Did COVID make it too dangerous for the executioners to show up for work? They couldn't zoom it in like the teachers did?
Seems like there are a bunch of people on death row still. They just didn't get around to it yet.
I thought they just outsourced the death penalty to Our Local Heroes In Blue and certain Capitol Police Lieutenants...
Radical, anti-American Democrat policies are the Death Penalty for Liberty. F*ck them all.
So will Darrel Brooks, when he is convicted of murdering five people including children get life in prison or the death penalty. Keep in mind he is already a convicted felon.
Animals like him do not belong in society. That's why the death penalty. Get rid of scum like him for good. It's why we have prisons...to keep those who would harm the public away from the public so they can't. They belong in prison. Locked away from the rest of society where they can no longer cause harm.
I would also include child molesters and those involved in grooming and running child pedo rings. Kill them all, take them out and shoot them in the back of the head. It's the only thing they deserve.
Anybody convicted of any violent or property crime deserves to be executed as they have proven they cannot be trusted to live in civilized society by violating the natural rights of others (and thus should have no expectation of respect for their own natural rights, including the right to life). Less death penalty is not a good thing.
Lax, catch and release law enforcement is as good as saying they will commit crimes again. Lifers are a complete waste of millions of taxpayer dollars per inmate. Executions is what actually makes sense when you start thinking instead of emoting.
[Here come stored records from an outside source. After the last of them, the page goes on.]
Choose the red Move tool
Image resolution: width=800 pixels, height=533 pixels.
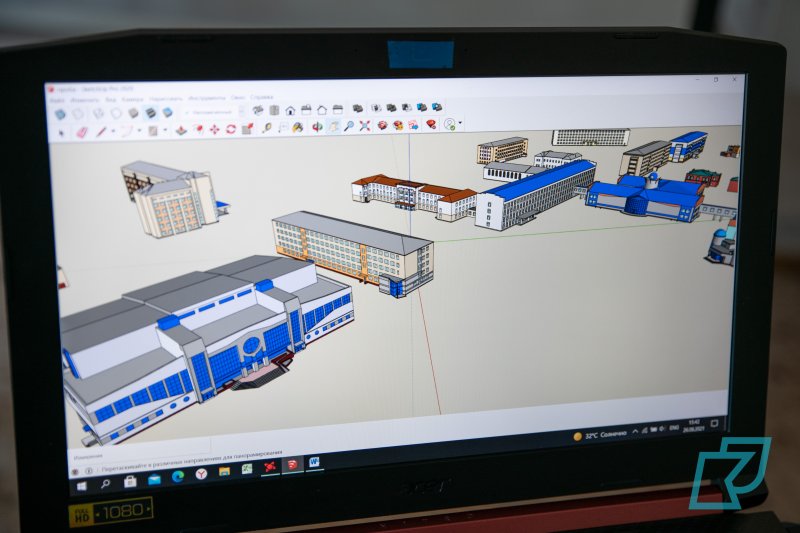click(214, 128)
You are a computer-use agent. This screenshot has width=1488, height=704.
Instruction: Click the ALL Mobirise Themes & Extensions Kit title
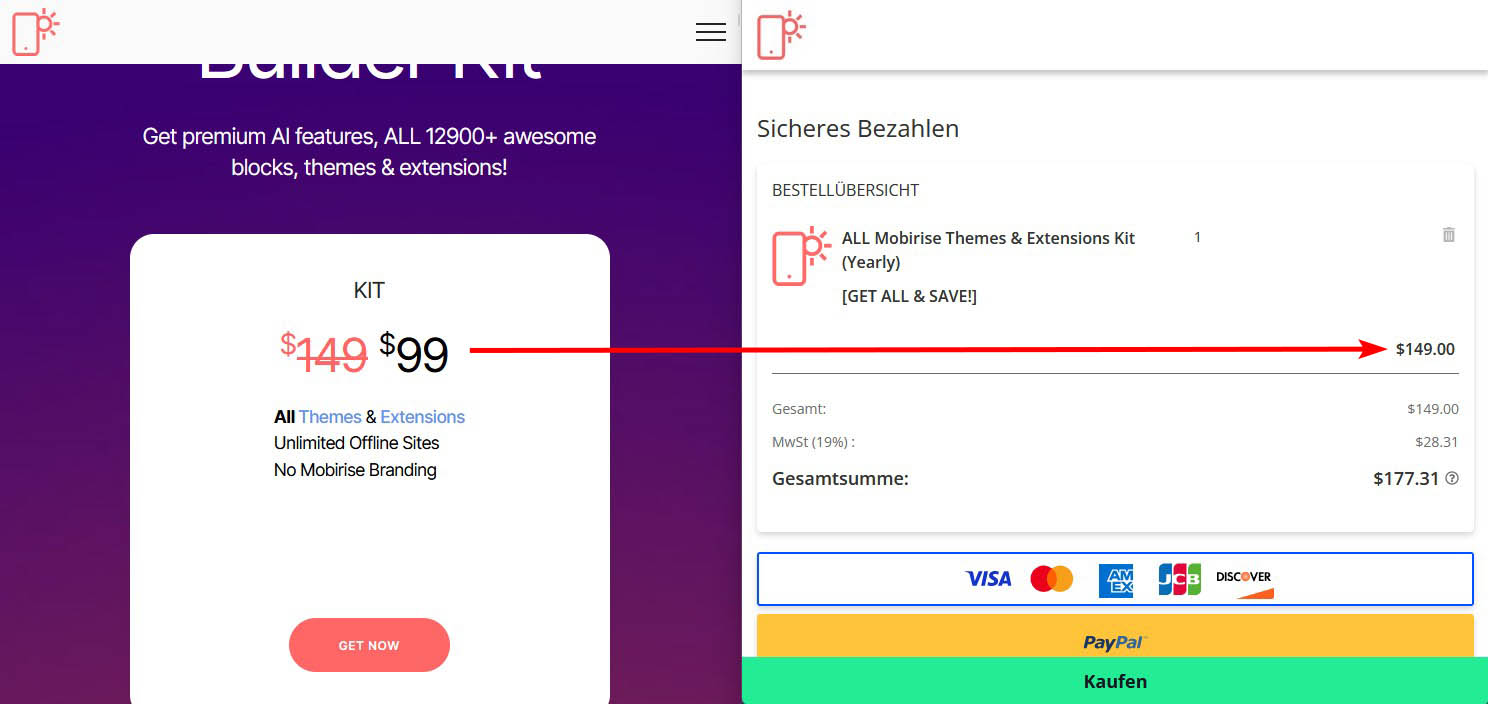(988, 250)
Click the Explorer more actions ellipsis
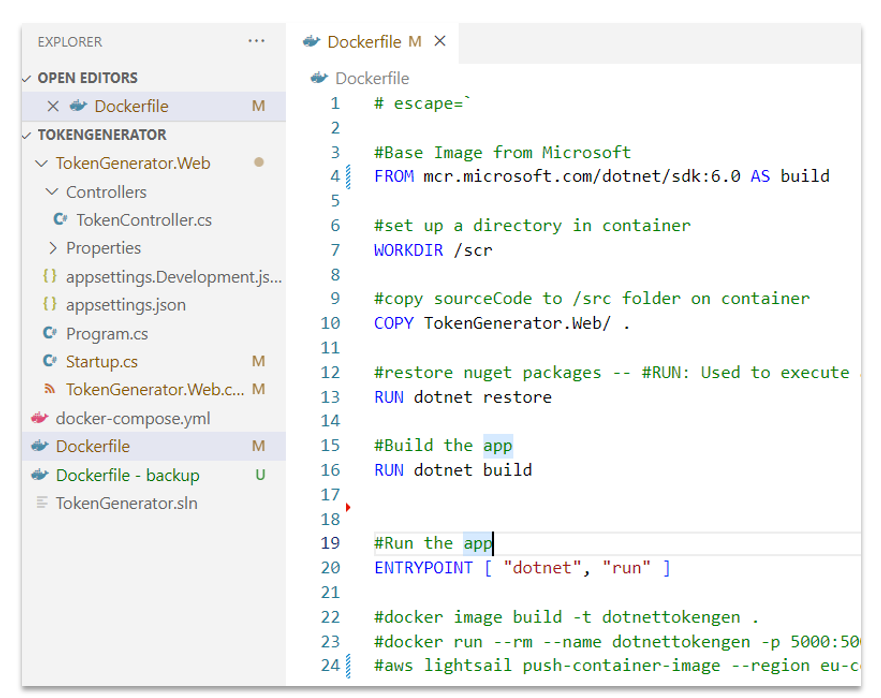Viewport: 881px width, 698px height. pyautogui.click(x=257, y=41)
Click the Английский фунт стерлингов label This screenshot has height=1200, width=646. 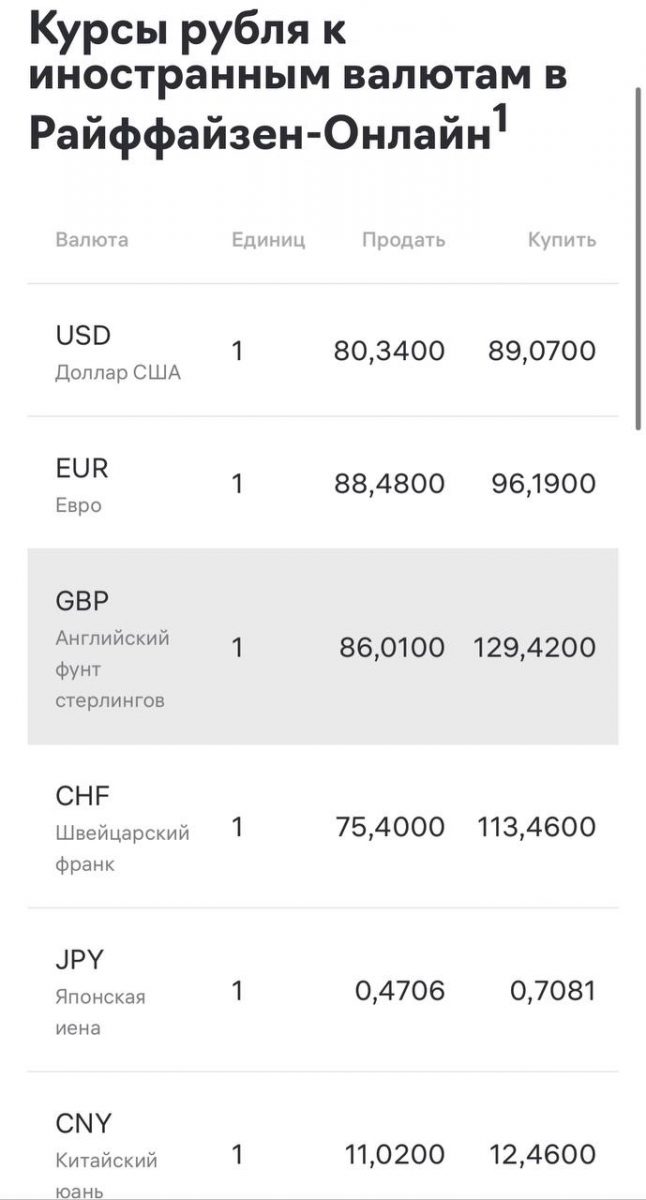(112, 669)
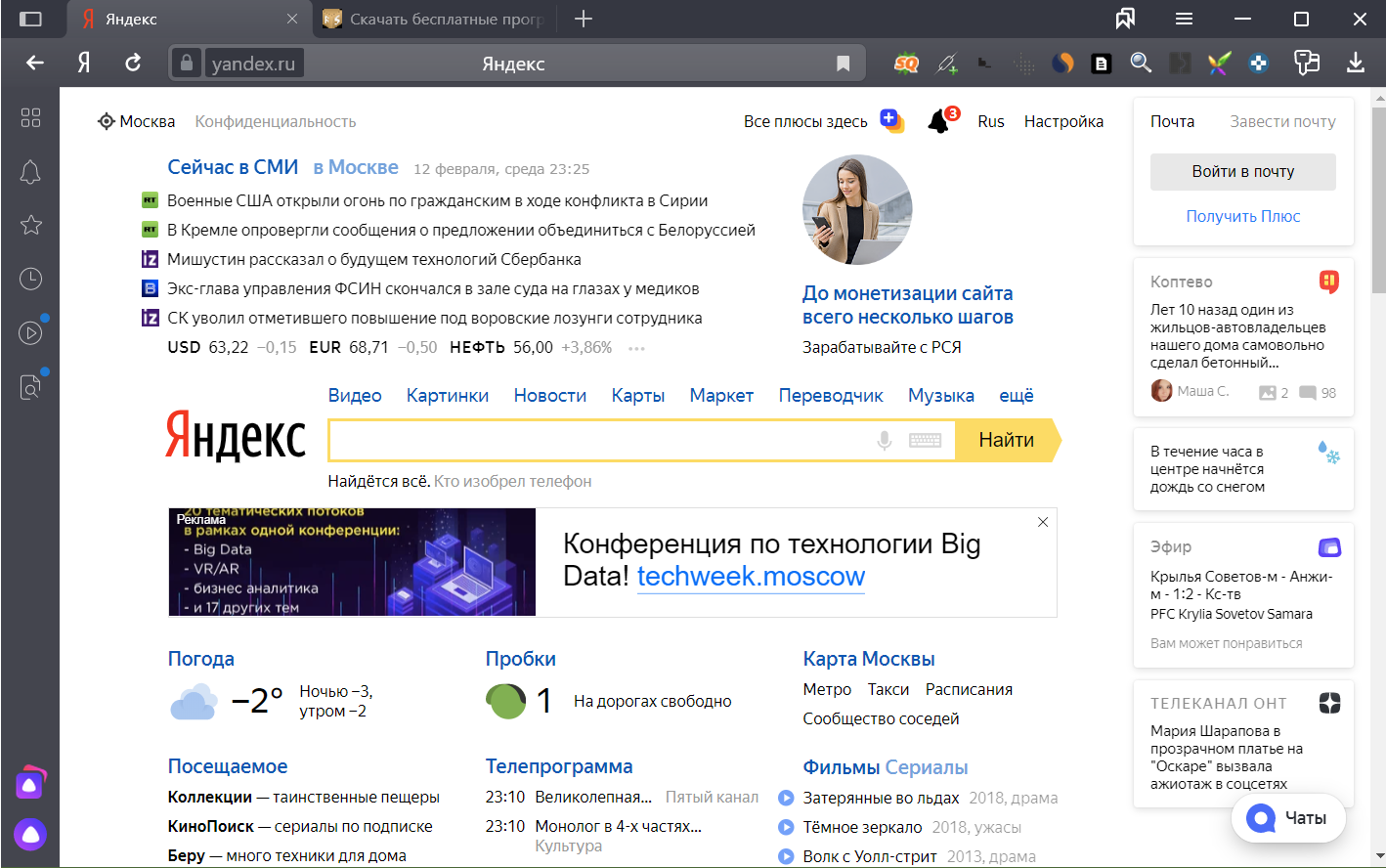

We shouldn't be executing less. What we should be doing is executing anybody currently incarcerated for violent crimes and let the rest with BS crimes like non violent drug offenses free. And we should be sending police with warrants to track down any previously released violent convicts, arrest them and execute them retroactively. And of course any new convicts convicted of violent or property crimes should be sentenced to one and only one punishment, execution.
If we had a sane policy like that, all the BLM martyrs whose demise sparked violent riots and arson would have been executed long ago. Same with many of the BLM and antifa terrorists and the rioters, looters and arsonists who burned cities who already have criminal records. If we had a policy like that instead of the moronic look the other way for thefts of under $1000, the current surge in theft would stop overnight.
People respond to incentives and disincentives. Libertarians understand this in economics. Why is it so hard for many libertarians to understand this in law enforcement?